For a moment she found herself swept up in memories she foolishly thought she had managed to banish. She was so lost that she thought she could still hear the surgeon’s pager echoing down the passageway. Then she realised it was her own, beeping at her insistently until she unclipped it from her right hip and pressed the message retrieval button. What she read was good enough to distract her, both from thoughts of Laurence Pike and from things best forgotten.
They had found another body and something else besides.
6
The latest victim’s name was Jayne Pitman. She was nineteen years old and had worked in the hospital canteen. Like Tricia Leonard, she had been murdered at some point during the last twenty-four to forty-eight hours and her body had been unceremoniously dumped, this time in the hospital incinerator. The only reason her body was still identifiable was because someone from Health and Safety had spotted the lack of smoke coming out of the incinerator chimney and had alerted the operators that their filter might be blocked.
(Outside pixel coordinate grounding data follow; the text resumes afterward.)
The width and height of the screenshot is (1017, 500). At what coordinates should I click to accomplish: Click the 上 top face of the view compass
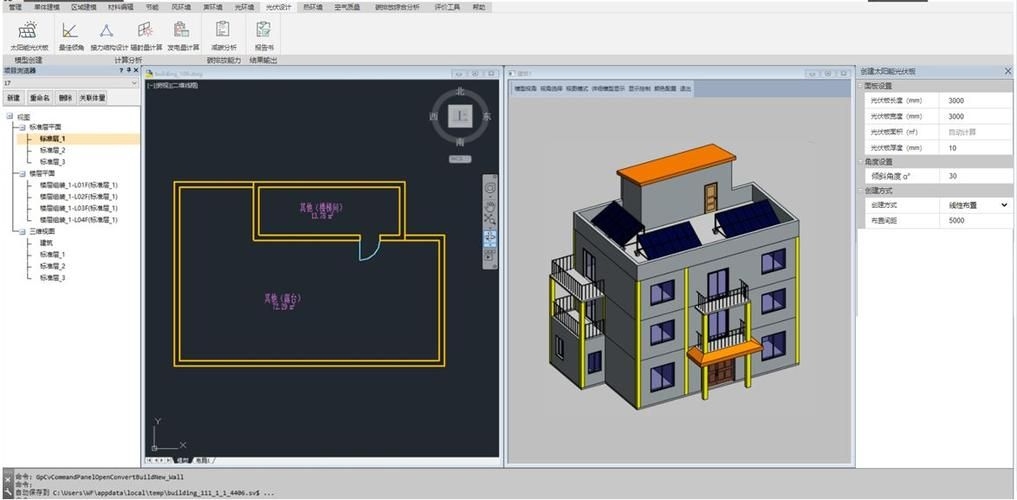(x=460, y=117)
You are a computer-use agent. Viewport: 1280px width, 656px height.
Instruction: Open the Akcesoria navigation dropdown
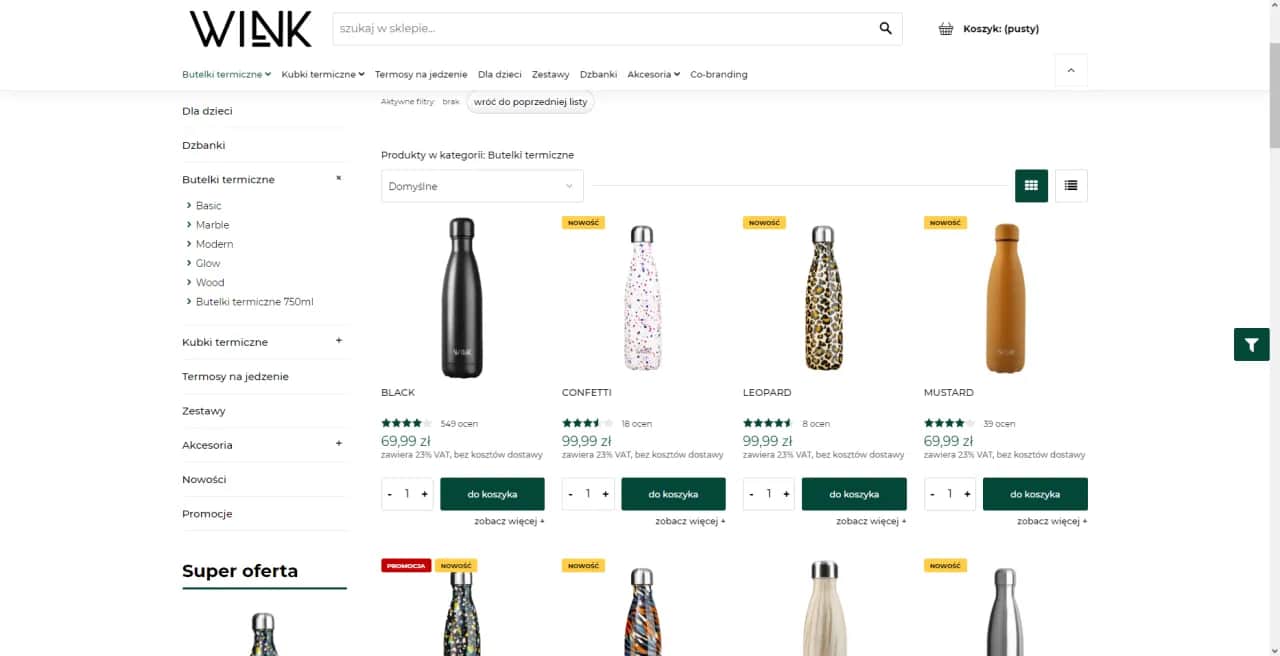pyautogui.click(x=652, y=74)
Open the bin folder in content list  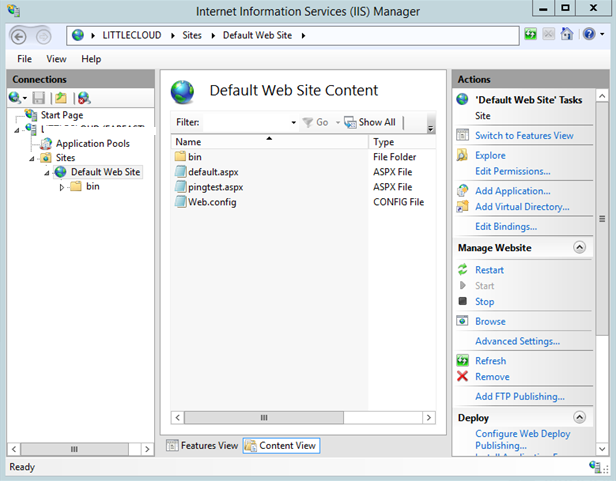click(194, 157)
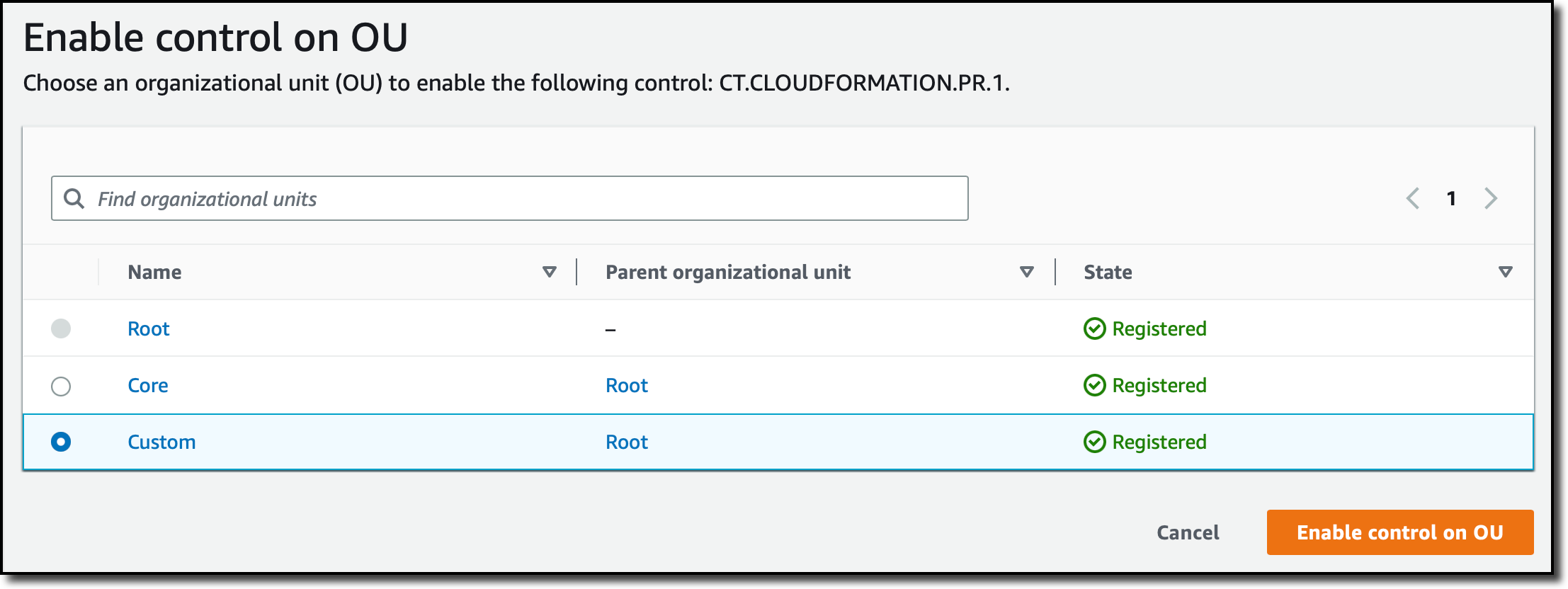Image resolution: width=1568 pixels, height=589 pixels.
Task: Click the Registered check icon for Core
Action: tap(1094, 385)
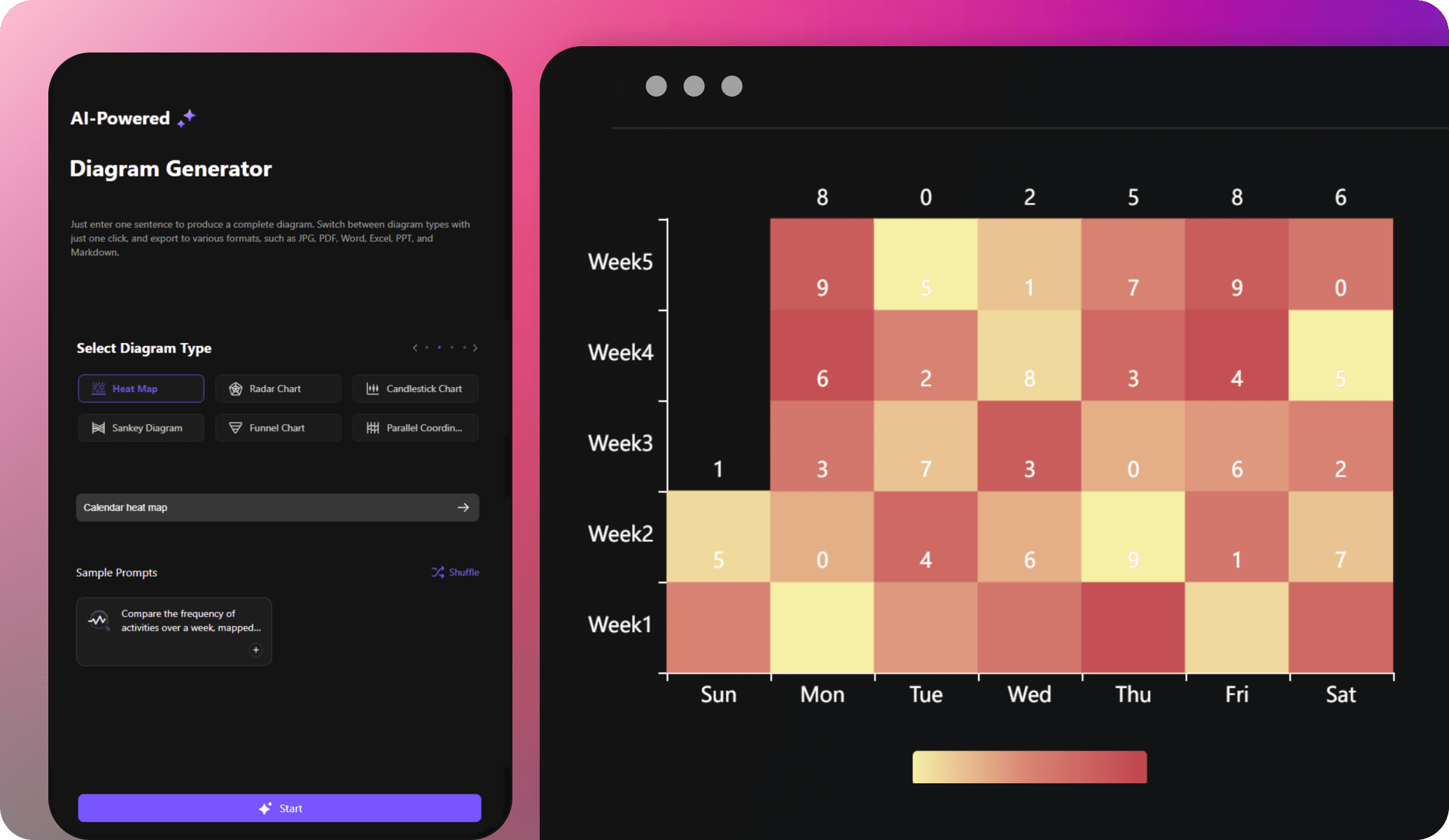Select the Funnel Chart diagram type
The width and height of the screenshot is (1449, 840).
tap(277, 427)
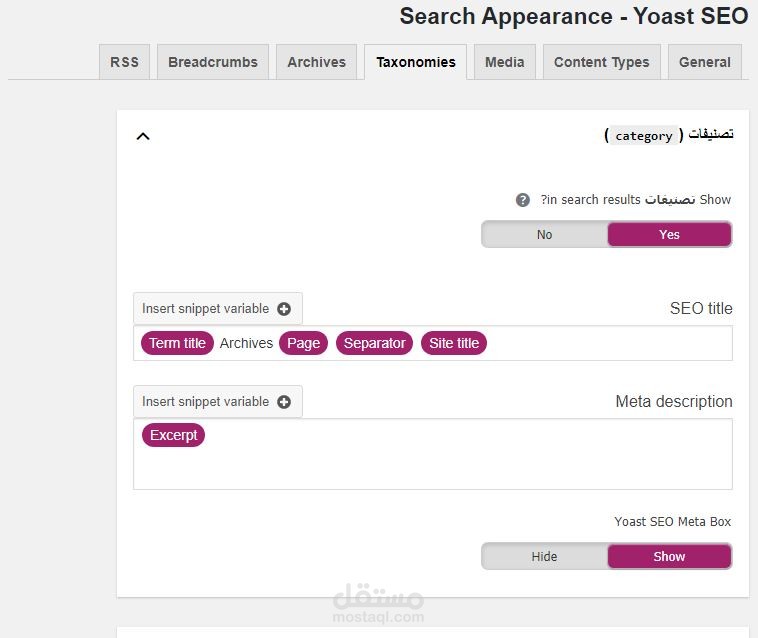The height and width of the screenshot is (638, 758).
Task: Set show in search results to No
Action: click(x=544, y=235)
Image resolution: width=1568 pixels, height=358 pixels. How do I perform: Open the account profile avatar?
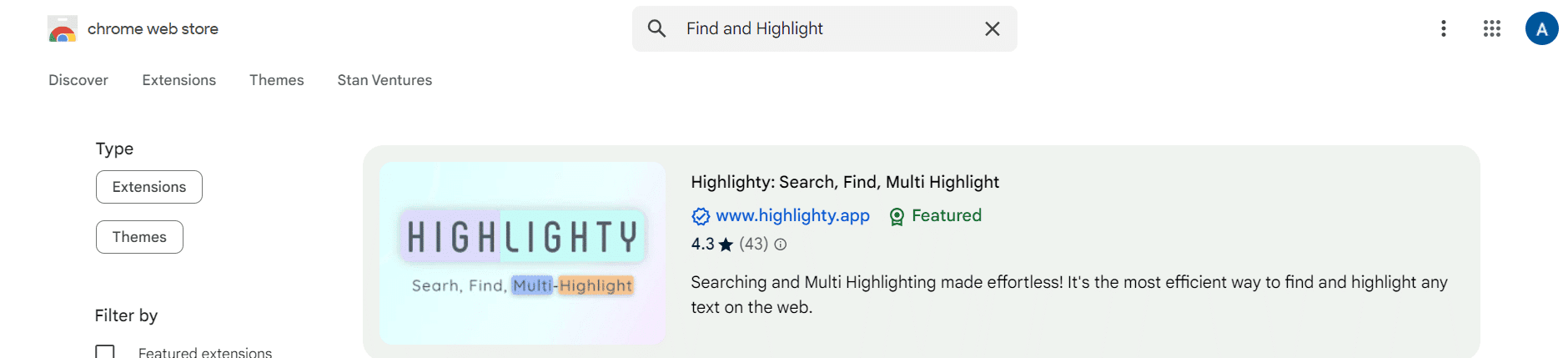[x=1541, y=29]
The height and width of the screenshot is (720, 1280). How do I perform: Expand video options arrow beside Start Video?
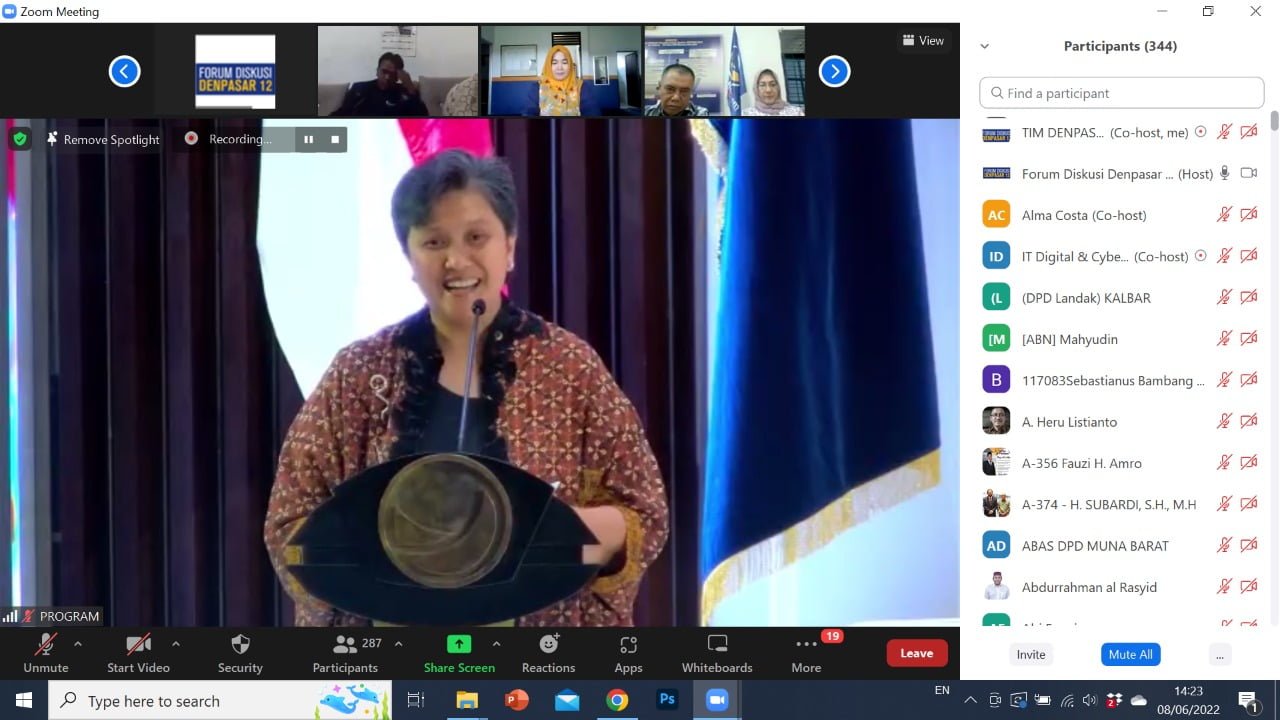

Even with the events of the past couple of days it hadn’t occurred to anyone that what they might find was the body of the killer’s latest victim, almost intact except for some charring.
“I didn’t think I’d be back here again so soon,” said David Morton as he regarded the blackened body on the post mortem table before him.
“Did you make it up with your sons?” asked Parva.
Morton, adjusted the overhead lamp. The light gleamed off the charred flesh of the girl’s legs. “Yes. Now it’s just my wife I’ll be in the doghouse with. We were supposed to be at a dinner dance tonight.”